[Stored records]
↓

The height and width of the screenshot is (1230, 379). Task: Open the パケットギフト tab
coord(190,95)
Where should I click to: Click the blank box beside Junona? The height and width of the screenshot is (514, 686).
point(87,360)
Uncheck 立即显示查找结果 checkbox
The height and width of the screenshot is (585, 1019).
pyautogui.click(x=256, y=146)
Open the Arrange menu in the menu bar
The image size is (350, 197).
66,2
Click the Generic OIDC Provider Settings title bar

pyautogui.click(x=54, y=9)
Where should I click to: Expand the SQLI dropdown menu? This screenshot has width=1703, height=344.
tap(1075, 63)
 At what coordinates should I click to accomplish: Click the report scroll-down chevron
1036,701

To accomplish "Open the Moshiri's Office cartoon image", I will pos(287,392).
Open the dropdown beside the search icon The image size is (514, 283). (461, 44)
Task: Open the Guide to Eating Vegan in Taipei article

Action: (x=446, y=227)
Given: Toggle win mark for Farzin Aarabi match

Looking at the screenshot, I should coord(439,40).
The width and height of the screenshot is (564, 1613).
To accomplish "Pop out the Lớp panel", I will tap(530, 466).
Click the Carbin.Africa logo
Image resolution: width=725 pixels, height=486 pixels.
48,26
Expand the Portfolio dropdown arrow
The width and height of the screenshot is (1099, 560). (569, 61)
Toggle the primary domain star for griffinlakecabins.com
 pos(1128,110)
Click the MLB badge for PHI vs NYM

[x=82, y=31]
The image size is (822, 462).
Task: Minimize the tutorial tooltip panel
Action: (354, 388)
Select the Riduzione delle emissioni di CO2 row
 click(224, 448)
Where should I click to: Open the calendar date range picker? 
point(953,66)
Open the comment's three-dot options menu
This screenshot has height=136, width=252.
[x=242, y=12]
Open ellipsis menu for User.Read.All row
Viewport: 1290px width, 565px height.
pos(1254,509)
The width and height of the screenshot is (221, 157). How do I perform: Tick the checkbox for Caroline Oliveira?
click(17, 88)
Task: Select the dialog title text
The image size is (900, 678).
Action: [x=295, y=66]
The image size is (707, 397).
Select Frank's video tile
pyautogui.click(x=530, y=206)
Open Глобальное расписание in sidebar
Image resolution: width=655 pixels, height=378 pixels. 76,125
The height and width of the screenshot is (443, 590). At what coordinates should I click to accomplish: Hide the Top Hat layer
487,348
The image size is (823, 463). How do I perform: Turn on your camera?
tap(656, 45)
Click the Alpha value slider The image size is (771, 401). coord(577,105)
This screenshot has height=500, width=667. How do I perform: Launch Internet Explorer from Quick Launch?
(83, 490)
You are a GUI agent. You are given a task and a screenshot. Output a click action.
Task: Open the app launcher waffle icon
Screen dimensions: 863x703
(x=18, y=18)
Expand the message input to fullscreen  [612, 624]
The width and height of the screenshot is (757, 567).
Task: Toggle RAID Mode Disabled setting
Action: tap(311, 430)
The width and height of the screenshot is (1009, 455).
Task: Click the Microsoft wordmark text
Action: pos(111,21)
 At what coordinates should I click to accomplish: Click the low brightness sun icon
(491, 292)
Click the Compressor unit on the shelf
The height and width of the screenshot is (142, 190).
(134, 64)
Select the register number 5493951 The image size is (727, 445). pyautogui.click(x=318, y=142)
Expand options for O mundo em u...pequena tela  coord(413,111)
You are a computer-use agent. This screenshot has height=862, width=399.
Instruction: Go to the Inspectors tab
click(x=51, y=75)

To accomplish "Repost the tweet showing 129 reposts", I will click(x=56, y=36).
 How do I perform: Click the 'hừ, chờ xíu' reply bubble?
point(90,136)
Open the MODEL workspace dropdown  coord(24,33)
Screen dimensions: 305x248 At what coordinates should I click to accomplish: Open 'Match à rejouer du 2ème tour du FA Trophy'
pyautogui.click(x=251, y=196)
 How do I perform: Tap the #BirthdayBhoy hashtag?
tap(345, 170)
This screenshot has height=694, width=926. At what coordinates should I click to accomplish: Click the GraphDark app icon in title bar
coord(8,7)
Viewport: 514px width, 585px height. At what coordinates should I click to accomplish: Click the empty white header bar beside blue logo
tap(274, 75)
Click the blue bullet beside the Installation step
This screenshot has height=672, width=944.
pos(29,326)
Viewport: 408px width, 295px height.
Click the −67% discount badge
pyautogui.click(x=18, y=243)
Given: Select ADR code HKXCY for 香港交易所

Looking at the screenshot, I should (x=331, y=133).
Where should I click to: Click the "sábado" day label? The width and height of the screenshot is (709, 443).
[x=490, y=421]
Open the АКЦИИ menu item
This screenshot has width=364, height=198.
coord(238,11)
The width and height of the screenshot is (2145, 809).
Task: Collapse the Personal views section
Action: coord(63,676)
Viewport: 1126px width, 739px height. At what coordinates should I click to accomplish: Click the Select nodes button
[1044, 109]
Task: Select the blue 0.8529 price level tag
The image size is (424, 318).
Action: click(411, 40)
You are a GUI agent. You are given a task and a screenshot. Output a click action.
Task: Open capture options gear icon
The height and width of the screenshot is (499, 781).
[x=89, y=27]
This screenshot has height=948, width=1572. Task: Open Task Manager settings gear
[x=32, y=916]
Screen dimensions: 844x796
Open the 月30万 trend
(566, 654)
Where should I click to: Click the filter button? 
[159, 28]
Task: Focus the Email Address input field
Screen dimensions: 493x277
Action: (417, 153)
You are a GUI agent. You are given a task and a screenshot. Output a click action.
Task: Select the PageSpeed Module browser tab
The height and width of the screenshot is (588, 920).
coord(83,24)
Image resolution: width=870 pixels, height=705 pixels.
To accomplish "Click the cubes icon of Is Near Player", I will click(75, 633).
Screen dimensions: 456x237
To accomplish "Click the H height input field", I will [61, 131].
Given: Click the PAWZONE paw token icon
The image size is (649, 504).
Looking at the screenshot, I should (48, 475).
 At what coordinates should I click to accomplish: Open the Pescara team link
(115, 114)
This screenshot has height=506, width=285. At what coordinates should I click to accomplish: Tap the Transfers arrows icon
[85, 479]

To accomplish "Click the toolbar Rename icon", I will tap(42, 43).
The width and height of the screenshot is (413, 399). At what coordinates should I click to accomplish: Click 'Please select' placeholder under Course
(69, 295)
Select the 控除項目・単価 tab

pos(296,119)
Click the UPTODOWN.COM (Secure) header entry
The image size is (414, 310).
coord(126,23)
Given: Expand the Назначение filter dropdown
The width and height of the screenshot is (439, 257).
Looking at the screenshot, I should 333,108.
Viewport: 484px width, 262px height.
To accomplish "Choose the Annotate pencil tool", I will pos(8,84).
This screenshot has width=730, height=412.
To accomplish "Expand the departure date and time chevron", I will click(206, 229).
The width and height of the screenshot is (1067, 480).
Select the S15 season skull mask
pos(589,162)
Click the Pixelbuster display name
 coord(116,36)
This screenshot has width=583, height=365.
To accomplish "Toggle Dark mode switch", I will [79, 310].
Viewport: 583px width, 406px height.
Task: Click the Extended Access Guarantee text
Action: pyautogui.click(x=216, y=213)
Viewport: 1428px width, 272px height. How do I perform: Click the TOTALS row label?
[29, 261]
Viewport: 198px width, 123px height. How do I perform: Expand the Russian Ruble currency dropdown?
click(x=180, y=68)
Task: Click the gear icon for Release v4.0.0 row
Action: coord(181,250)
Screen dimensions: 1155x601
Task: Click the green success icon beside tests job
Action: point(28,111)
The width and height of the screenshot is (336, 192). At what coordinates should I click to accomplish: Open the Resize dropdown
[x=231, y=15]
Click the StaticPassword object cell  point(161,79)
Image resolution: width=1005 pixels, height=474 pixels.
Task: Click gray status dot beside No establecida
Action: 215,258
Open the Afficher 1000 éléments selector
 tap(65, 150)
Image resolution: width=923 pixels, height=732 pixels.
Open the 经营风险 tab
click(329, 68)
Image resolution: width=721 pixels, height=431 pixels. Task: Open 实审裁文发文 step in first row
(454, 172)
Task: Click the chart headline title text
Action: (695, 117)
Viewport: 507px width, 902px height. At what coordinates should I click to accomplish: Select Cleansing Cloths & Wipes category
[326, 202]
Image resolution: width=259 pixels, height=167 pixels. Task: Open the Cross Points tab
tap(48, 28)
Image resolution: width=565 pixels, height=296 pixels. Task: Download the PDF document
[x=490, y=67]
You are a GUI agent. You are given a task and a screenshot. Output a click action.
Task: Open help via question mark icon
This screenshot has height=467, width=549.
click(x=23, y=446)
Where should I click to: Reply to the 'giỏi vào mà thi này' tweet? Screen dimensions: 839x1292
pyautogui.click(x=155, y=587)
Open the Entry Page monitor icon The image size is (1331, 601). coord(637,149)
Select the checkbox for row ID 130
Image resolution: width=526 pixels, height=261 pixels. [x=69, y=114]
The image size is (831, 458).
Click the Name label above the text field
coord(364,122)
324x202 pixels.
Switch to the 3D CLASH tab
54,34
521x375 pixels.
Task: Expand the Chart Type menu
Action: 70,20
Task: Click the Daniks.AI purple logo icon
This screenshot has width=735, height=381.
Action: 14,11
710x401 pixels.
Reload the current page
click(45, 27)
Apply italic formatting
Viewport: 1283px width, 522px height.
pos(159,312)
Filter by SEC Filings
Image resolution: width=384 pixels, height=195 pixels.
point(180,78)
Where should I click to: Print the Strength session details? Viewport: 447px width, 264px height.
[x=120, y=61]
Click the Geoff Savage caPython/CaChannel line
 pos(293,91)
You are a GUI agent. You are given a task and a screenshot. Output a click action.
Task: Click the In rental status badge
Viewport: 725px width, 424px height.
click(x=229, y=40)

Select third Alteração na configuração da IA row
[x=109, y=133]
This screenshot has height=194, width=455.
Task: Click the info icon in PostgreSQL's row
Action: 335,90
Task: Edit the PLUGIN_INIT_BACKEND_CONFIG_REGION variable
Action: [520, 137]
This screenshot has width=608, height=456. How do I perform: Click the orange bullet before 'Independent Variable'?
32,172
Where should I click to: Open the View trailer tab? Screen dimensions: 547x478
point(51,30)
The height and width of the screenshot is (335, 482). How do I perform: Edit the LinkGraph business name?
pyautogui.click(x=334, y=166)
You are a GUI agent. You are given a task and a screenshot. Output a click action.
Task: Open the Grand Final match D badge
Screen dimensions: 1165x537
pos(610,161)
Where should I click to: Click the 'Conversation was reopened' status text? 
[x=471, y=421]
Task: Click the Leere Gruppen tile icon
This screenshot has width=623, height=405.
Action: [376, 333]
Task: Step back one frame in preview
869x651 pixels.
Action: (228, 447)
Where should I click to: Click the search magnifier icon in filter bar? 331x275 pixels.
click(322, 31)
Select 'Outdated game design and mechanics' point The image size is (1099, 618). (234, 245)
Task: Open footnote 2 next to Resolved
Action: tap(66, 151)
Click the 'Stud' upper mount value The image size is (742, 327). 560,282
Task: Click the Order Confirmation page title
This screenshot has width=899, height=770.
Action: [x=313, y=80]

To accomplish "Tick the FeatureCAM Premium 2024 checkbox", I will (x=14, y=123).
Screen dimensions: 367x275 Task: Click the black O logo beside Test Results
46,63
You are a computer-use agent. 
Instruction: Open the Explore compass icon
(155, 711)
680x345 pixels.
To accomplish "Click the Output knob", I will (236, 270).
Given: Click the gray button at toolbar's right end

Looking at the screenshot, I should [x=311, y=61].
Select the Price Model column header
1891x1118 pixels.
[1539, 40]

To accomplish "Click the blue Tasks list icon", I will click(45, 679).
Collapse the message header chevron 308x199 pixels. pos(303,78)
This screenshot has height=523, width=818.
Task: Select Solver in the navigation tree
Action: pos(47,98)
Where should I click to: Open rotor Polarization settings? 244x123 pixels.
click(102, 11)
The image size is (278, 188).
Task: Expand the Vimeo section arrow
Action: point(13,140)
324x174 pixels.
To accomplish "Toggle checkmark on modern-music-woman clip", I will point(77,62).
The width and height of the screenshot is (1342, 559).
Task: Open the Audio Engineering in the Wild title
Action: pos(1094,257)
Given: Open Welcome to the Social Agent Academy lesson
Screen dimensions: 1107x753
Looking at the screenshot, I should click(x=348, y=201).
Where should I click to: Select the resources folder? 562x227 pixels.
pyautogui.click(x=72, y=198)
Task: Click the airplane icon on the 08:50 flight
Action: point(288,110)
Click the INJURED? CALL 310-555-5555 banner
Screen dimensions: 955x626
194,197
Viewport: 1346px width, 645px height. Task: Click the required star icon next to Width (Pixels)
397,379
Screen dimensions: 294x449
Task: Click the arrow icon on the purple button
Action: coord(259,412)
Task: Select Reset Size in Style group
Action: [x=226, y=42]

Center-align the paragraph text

↑

Your job is to copy out every line from the records above that has the word "computer".

You are a computer-use agent. This screenshot has height=862, width=399.
You are a computer-use agent. 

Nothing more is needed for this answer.